I am trying to create a variable that would be the difference the values of a variable depending on the value of another variable. More precisely, trying to transform
patID time value
1 10 start 50
2 10 end 60
3 11 start 20
4 11 end 35
into
patID diff
1 10 10
2 11 15
by substracting the end Value from the start Value for each patID. This is what I've come up with so far:
df %>%
mutate(start=if_else(time=='start',value,0),
end=if_else(time=='end',value,0))
group_by(patID) %>%
summarise(start=max(start), end=max(end))
mutate(diff=end-start)
It works, but I feel it's bulky and I have a feeling I'm not grasping the full potential of group_by and summarise functions. I'd love to have a more concise way of doing this. Any suggestions?
CodePudding user response:
You can do this directly using the diff()
function:
df %>% group_by(patID) %>% summarize(diff=diff(value))
Output:
patID diff
<int> <int>
1 10 10
2 11 15
This assumes that each patID
has two rows, a start row and and end row, and they are ordered in that fashion (start row first, end row second)
CodePudding user response:
Here is a simpler one. Just notice that alphabetically end
comes before start
and sort them after grouping by patID
.
df1 <- ' patID time value
1 10 start 50
2 10 end 60
3 11 start 20
4 11 end 35'
df1 <- read.table(textConnection(df1), header = TRUE)

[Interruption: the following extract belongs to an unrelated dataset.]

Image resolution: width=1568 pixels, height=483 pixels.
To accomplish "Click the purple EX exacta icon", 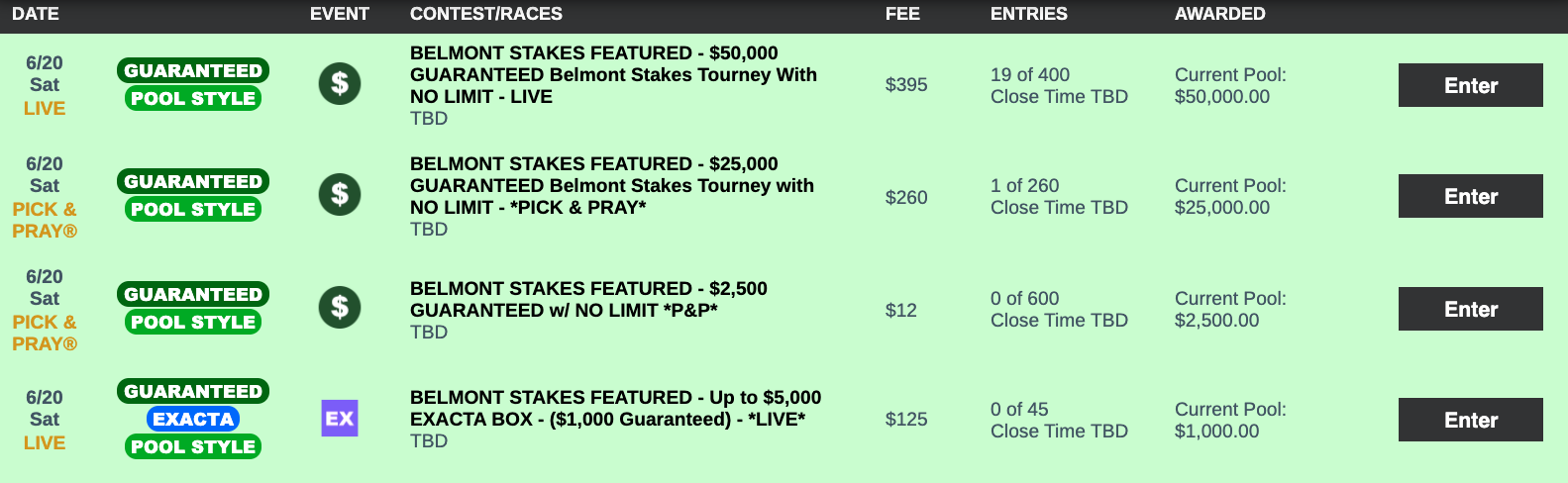I will 340,419.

suppressPackageStartupMessages(
library(dplyr)
)
df1 %>%
group_by(patID) %>%
arrange(desc(time)) %>%
summarise(diff = diff(value))
#> # A tibble: 2 × 2
#> patID diff
#> <int> <int>
#> 1 10 10
#> 2 11 15
Created on 2022-10-01 with reprex v2.0.2
CodePudding user response:
We can use dplyr::pivot_wider
if ever you have multiple factors on a specific variable.
df2 <- df %>%
dplyr::group_by(patID) %>%
tidyr::pivot_wider(names_from = time, values_from = value) %>%
dplyr::summarise(diff = start - end)
you can substitute start
and end
as the factors you want to subtract.